■ TEXT FOR ANALYSIS:
You know how sometimes you pick up a book and know you’re going to love it before you’ve even finished the first chapter?
That was Warm Bodies for me. I’ve been obsessed with zombies for as long as I’ve known what a zombie was, from “they’re coming to get you, Barbara” to rage virus infected monkeys, mostly because zombies terrify me and so I want to be as prepared as possible for the impending zombie apocalypse, meaning I will read or watch or DEVOUR (mmm, brains) anything zombie-related, out of self-preservation at the very least.
I did things in the wrong order, however, as I so often do, and saw the movie before I read the book. It’s not that I didn’t WANT to read the book first, it’s just that I’d had it reserved at the library and it didn’t come in until after I saw the movie. And, sure, LOGICALLY, I could have just put off seeing the movie until the book came in but I really wanted popcorn, you guys, I’m sorry.
The book ended up coming in the next day, and if it had only come a few days earlier, I totally would have had it finished by movie time. In the end, I don’t think it mattered much. I loved the movie, I loved the book, and the two were similar enough that I only loved the book more by a teeny tiny bit, and that’s because, in the book, I got to live inside the zombie’s head. Sure, there were voiceovers in the movie but it’s not quite the same, you know?

■ DATA SUPPLIED:
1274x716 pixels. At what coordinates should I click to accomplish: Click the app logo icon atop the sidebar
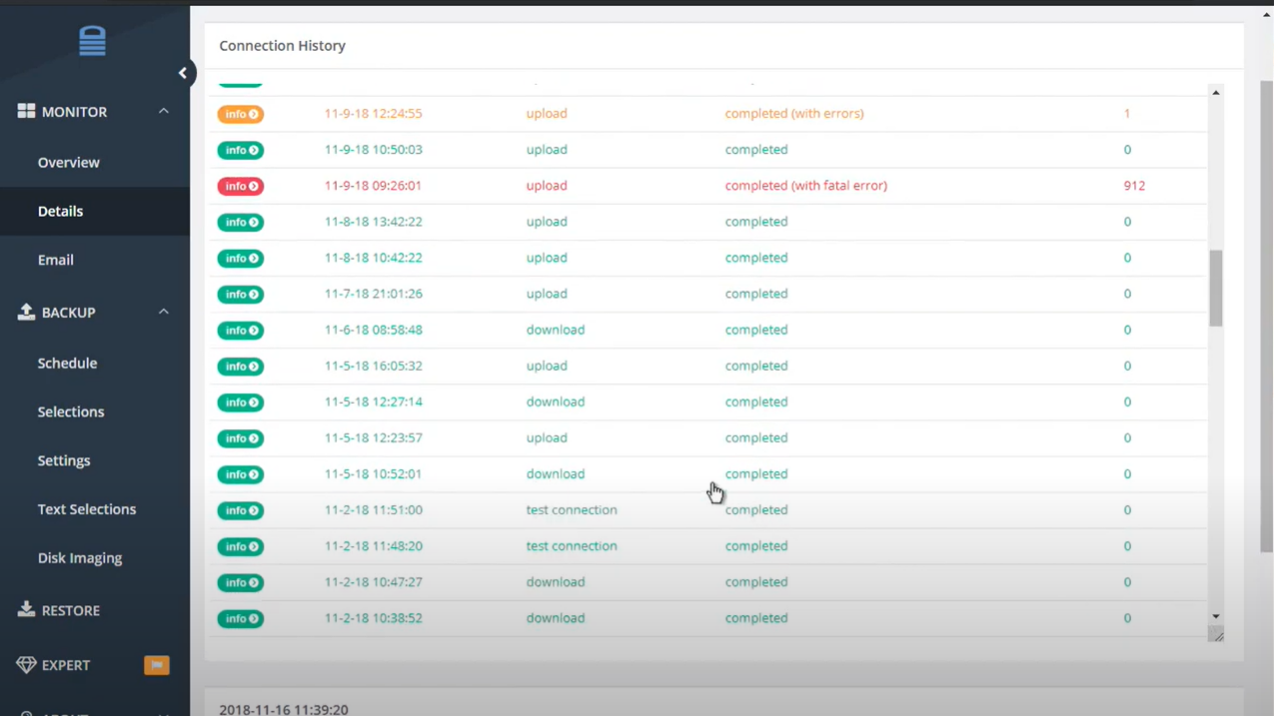[92, 40]
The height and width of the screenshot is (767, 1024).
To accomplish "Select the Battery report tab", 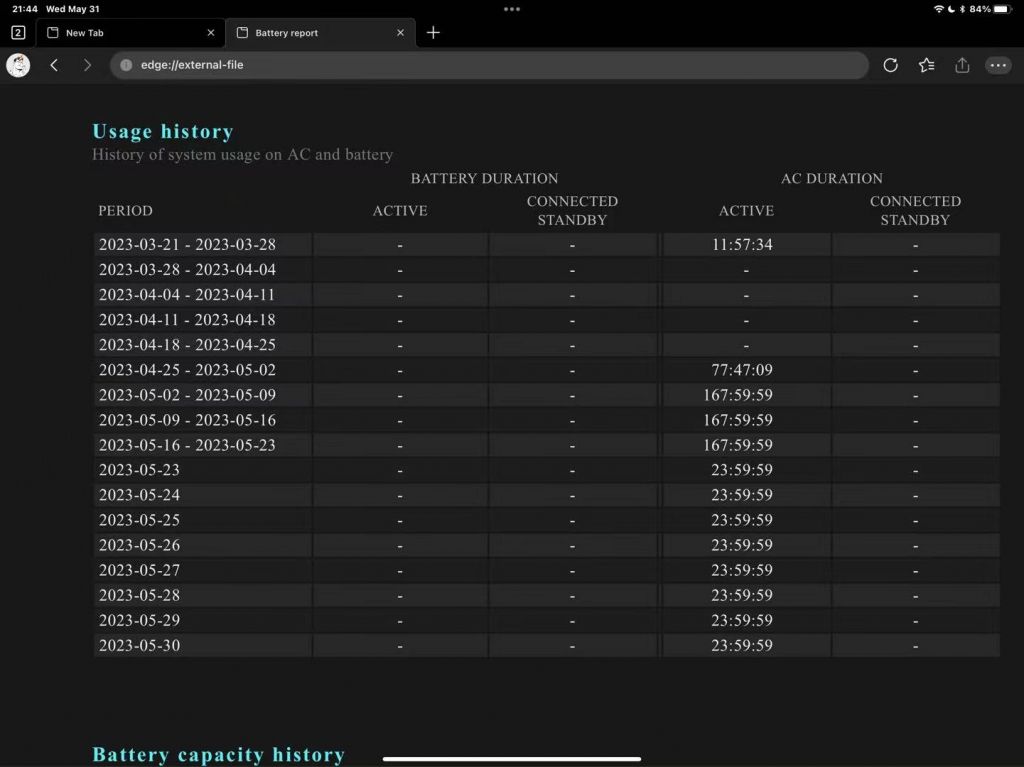I will point(310,33).
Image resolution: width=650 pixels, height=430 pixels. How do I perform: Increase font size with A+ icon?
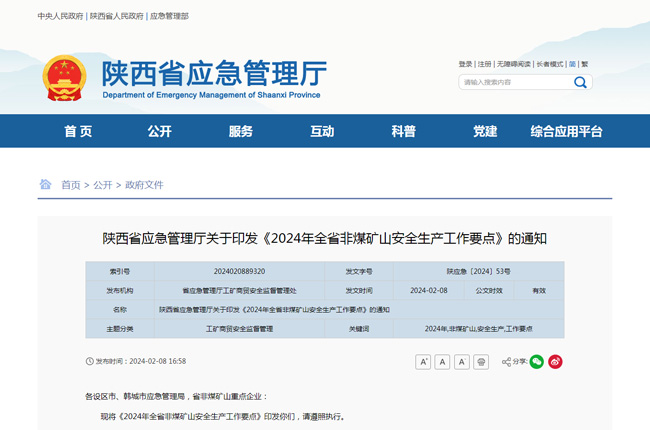pyautogui.click(x=423, y=361)
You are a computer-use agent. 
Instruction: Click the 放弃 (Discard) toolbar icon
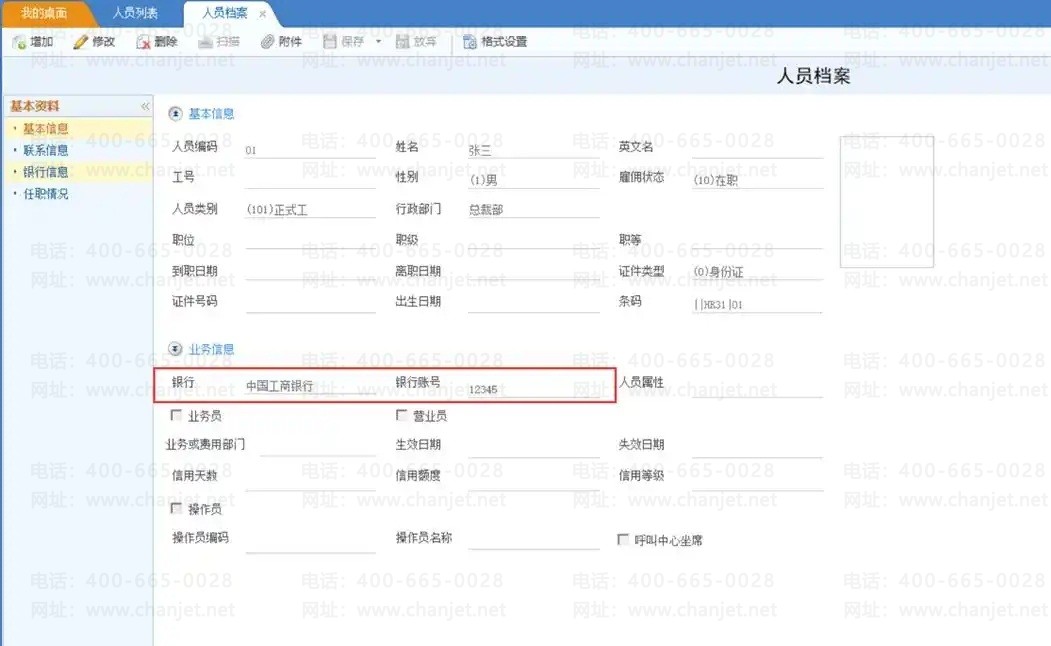click(x=403, y=42)
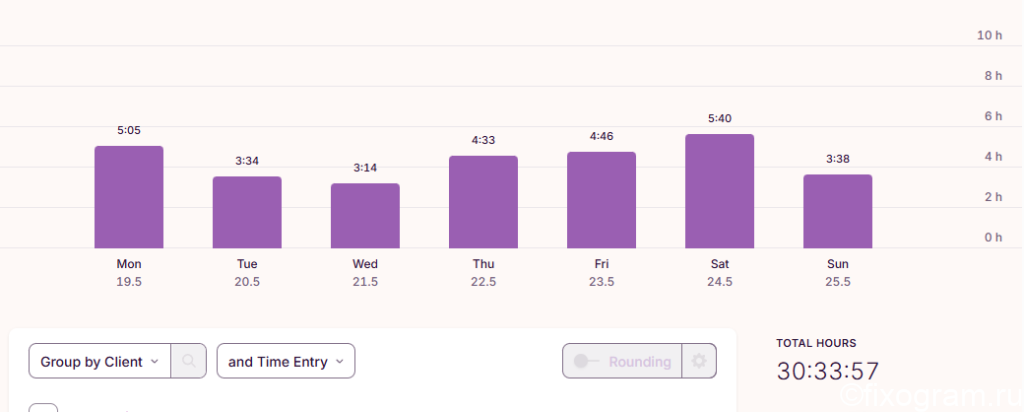This screenshot has width=1024, height=412.
Task: Open the Group by Client dropdown
Action: tap(100, 361)
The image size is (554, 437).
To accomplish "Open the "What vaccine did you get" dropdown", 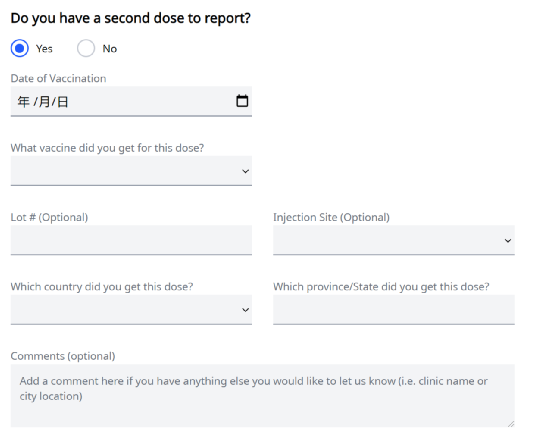I will point(131,171).
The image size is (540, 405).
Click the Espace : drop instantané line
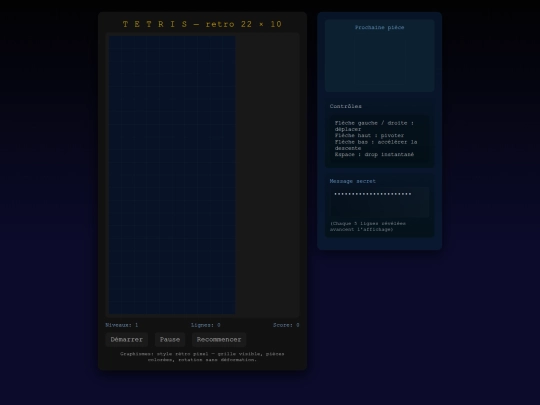coord(374,154)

■ TASKS:
[1] In the review of Warm Bodies, why does the writer love the book a little more than the movie?
[2] Summarize the review of Warm Bodies in two sentences.

■ SET OF ANSWERS:
[1] In the book, the writer got to live inside the zombie's head.

[2] The writer, long obsessed with zombies, saw the Warm Bodies movie before reading the book because the reserved library copy didn't arrive until afterward. They loved both, but liked the book slightly more because it let them live inside the zombie's head.